— START OF Material provided —

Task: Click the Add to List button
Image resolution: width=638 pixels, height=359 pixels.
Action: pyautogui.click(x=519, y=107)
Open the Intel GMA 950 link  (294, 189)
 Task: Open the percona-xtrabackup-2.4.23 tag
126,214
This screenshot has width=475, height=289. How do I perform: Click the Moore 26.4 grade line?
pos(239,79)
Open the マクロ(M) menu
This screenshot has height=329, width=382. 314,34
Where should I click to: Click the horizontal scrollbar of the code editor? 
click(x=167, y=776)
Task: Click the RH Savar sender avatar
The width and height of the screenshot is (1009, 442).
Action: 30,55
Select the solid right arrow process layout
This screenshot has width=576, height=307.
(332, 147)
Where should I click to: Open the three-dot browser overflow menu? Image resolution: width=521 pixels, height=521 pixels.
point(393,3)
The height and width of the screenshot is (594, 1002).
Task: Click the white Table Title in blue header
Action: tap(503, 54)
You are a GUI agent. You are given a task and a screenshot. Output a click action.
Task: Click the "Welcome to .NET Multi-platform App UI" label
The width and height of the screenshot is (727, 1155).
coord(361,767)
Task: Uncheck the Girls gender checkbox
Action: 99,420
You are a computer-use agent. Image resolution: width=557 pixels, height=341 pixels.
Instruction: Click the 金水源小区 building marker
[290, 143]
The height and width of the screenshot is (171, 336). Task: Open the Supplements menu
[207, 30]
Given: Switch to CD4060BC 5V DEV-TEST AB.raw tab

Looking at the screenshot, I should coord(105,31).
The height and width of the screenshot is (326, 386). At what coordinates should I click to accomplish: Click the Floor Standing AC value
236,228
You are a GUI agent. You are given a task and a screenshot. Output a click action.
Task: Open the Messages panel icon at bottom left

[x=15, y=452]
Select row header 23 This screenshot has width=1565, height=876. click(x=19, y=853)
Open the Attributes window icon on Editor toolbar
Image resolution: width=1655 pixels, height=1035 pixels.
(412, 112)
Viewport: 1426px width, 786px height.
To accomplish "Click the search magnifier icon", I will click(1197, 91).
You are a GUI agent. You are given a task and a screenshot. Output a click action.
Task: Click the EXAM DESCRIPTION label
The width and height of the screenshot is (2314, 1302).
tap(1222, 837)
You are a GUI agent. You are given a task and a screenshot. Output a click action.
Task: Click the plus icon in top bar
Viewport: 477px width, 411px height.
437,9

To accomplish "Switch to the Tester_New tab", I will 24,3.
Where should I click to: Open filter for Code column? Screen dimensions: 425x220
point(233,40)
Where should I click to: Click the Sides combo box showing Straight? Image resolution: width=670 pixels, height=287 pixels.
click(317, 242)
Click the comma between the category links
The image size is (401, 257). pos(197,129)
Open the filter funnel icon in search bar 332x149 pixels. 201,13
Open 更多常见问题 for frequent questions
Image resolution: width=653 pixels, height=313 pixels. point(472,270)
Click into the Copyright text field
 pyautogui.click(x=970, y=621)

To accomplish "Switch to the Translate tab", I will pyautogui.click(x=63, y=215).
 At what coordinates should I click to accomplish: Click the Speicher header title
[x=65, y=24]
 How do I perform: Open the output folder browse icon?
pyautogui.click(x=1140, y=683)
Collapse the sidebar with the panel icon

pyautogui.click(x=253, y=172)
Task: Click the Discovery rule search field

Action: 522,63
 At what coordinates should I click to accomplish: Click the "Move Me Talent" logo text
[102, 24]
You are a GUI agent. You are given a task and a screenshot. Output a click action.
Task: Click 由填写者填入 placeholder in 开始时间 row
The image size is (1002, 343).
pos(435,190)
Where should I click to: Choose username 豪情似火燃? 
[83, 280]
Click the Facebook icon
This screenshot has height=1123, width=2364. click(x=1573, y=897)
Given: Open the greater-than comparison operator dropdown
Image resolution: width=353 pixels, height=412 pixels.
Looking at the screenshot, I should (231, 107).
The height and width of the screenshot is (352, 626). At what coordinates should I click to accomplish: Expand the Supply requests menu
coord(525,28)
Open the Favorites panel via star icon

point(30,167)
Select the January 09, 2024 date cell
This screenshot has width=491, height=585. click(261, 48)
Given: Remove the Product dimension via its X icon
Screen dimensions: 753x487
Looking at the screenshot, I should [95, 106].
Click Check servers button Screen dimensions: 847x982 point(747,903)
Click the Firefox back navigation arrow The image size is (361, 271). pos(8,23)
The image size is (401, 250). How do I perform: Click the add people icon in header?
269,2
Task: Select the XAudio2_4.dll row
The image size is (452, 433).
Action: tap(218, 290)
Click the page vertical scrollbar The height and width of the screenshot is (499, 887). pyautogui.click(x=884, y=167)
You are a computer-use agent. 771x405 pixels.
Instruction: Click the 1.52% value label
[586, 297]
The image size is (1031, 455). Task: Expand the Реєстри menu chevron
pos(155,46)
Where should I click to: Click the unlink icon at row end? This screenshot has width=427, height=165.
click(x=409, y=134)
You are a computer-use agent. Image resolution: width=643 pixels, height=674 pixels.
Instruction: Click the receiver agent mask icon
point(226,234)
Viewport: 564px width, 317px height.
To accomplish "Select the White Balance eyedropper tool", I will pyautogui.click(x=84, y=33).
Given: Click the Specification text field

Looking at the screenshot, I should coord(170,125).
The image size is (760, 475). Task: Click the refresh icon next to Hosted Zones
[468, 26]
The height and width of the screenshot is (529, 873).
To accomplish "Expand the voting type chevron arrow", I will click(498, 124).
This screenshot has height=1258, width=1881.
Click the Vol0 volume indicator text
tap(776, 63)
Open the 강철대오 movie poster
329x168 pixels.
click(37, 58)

— END OF Material provided —

### Required task
Render each line of the entries above as one string in a JSON array, omitting blank lines.

### The response
[
  "Task: Click the Add to List button",
  "Image resolution: width=638 pixels, height=359 pixels.",
  "Action: pyautogui.click(x=519, y=107)",
  "Open the Intel GMA 950 link  (294, 189)",
  " Task: Open the percona-xtrabackup-2.4.23 tag",
  "126,214",
  "This screenshot has width=475, height=289. How do I perform: Click the Moore 26.4 grade line?",
  "pos(239,79)",
  "Open the マクロ(M) menu",
  "This screenshot has height=329, width=382. 314,34",
  "Where should I click to: Click the horizontal scrollbar of the code editor? ",
  "click(x=167, y=776)",
  "Task: Click the RH Savar sender avatar",
  "The width and height of the screenshot is (1009, 442).",
  "Action: 30,55",
  "Select the solid right arrow process layout",
  "This screenshot has width=576, height=307.",
  "(332, 147)",
  "Where should I click to: Open the three-dot browser overflow menu? Image resolution: width=521 pixels, height=521 pixels.",
  "point(393,3)",
  "The height and width of the screenshot is (594, 1002).",
  "Task: Click the white Table Title in blue header",
  "Action: tap(503, 54)",
  "You are a GUI agent. You are given a task and a screenshot. Output a click action.",
  "Task: Click the \"Welcome to .NET Multi-platform App UI\" label",
  "The width and height of the screenshot is (727, 1155).",
  "coord(361,767)",
  "Task: Uncheck the Girls gender checkbox",
  "Action: 99,420",
  "You are a computer-use agent. Image resolution: width=557 pixels, height=341 pixels.",
  "Instruction: Click the 金水源小区 building marker",
  "[290, 143]",
  "The height and width of the screenshot is (171, 336). Task: Open the Supplements menu",
  "[207, 30]",
  "Given: Switch to CD4060BC 5V DEV-TEST AB.raw tab",
  "Looking at the screenshot, I should coord(105,31).",
  "The height and width of the screenshot is (326, 386). At what coordinates should I click to accomplish: Click the Floor Standing AC value",
  "236,228",
  "You are a GUI agent. You are given a task and a screenshot. Output a click action.",
  "Task: Open the Messages panel icon at bottom left",
  "[x=15, y=452]",
  "Select row header 23 This screenshot has width=1565, height=876. click(x=19, y=853)",
  "Open the Attributes window icon on Editor toolbar",
  "Image resolution: width=1655 pixels, height=1035 pixels.",
  "(412, 112)",
  "Viewport: 1426px width, 786px height.",
  "To accomplish \"Click the search magnifier icon\", I will click(1197, 91).",
  "You are a GUI agent. You are given a task and a screenshot. Output a click action.",
  "Task: Click the EXAM DESCRIPTION label",
  "The width and height of the screenshot is (2314, 1302).",
  "tap(1222, 837)",
  "You are a GUI agent. You are given a task and a screenshot. Output a click action.",
  "Task: Click the plus icon in top bar",
  "Viewport: 477px width, 411px height.",
  "437,9",
  "To accomplish \"Switch to the Tester_New tab\", I will 24,3.",
  "Where should I click to: Open filter for Code column? Screen dimensions: 425x220",
  "point(233,40)",
  "Where should I click to: Click the Sides combo box showing Straight? Image resolution: width=670 pixels, height=287 pixels.",
  "click(317, 242)",
  "Click the comma between the category links",
  "The image size is (401, 257). pos(197,129)",
  "Open the filter funnel icon in search bar 332x149 pixels. 201,13",
  "Open 更多常见问题 for frequent questions",
  "Image resolution: width=653 pixels, height=313 pixels. point(472,270)",
  "Click into the Copyright text field",
  " pyautogui.click(x=970, y=621)",
  "To accomplish \"Switch to the Translate tab\", I will pyautogui.click(x=63, y=215).",
  " At what coordinates should I click to accomplish: Click the Speicher header title",
  "[x=65, y=24]",
  " How do I perform: Open the output folder browse icon?",
  "pyautogui.click(x=1140, y=683)",
  "Collapse the sidebar with the panel icon",
  "pyautogui.click(x=253, y=172)",
  "Task: Click the Discovery rule search field",
  "Action: 522,63",
  " At what coordinates should I click to accomplish: Click the \"Move Me Talent\" logo text",
  "[102, 24]",
  "You are a GUI agent. You are given a task and a screenshot. Output a click action.",
  "Task: Click 由填写者填入 placeholder in 开始时间 row",
  "The image size is (1002, 343).",
  "pos(435,190)",
  "Where should I click to: Choose username 豪情似火燃? ",
  "[83, 280]",
  "Click the Facebook icon",
  "This screenshot has height=1123, width=2364. click(x=1573, y=897)",
  "Given: Open the greater-than comparison operator dropdown",
  "Image resolution: width=353 pixels, height=412 pixels.",
  "Looking at the screenshot, I should (231, 107).",
  "The height and width of the screenshot is (352, 626). At what coordinates should I click to accomplish: Expand the Supply requests menu",
  "coord(525,28)",
  "Open the Favorites panel via star icon",
  "point(30,167)",
  "Select the January 09, 2024 date cell",
  "This screenshot has width=491, height=585. click(261, 48)",
  "Given: Remove the Product dimension via its X icon",
  "Screen dimensions: 753x487",
  "Looking at the screenshot, I should [95, 106].",
  "Click Check servers button Screen dimensions: 847x982 point(747,903)",
  "Click the Firefox back navigation arrow The image size is (361, 271). pos(8,23)",
  "The image size is (401, 250). How do I perform: Click the add people icon in header?",
  "269,2",
  "Task: Select the XAudio2_4.dll row",
  "The image size is (452, 433).",
  "Action: tap(218, 290)",
  "Click the page vertical scrollbar The height and width of the screenshot is (499, 887). pyautogui.click(x=884, y=167)",
  "You are a computer-use agent. 771x405 pixels.",
  "Instruction: Click the 1.52% value label",
  "[586, 297]",
  "The image size is (1031, 455). Task: Expand the Реєстри menu chevron",
  "pos(155,46)",
  "Where should I click to: Click the unlink icon at row end? This screenshot has width=427, height=165.",
  "click(x=409, y=134)",
  "You are a computer-use agent. Image resolution: width=643 pixels, height=674 pixels.",
  "Instruction: Click the receiver agent mask icon",
  "point(226,234)",
  "Viewport: 564px width, 317px height.",
  "To accomplish \"Select the White Balance eyedropper tool\", I will pyautogui.click(x=84, y=33).",
  "Given: Click the Specification text field",
  "Looking at the screenshot, I should coord(170,125).",
  "The image size is (760, 475). Task: Click the refresh icon next to Hosted Zones",
  "[468, 26]",
  "The height and width of the screenshot is (529, 873).",
  "To accomplish \"Expand the voting type chevron arrow\", I will click(498, 124).",
  "This screenshot has height=1258, width=1881.",
  "Click the Vol0 volume indicator text",
  "tap(776, 63)",
  "Open the 강철대오 movie poster",
  "329x168 pixels.",
  "click(37, 58)"
]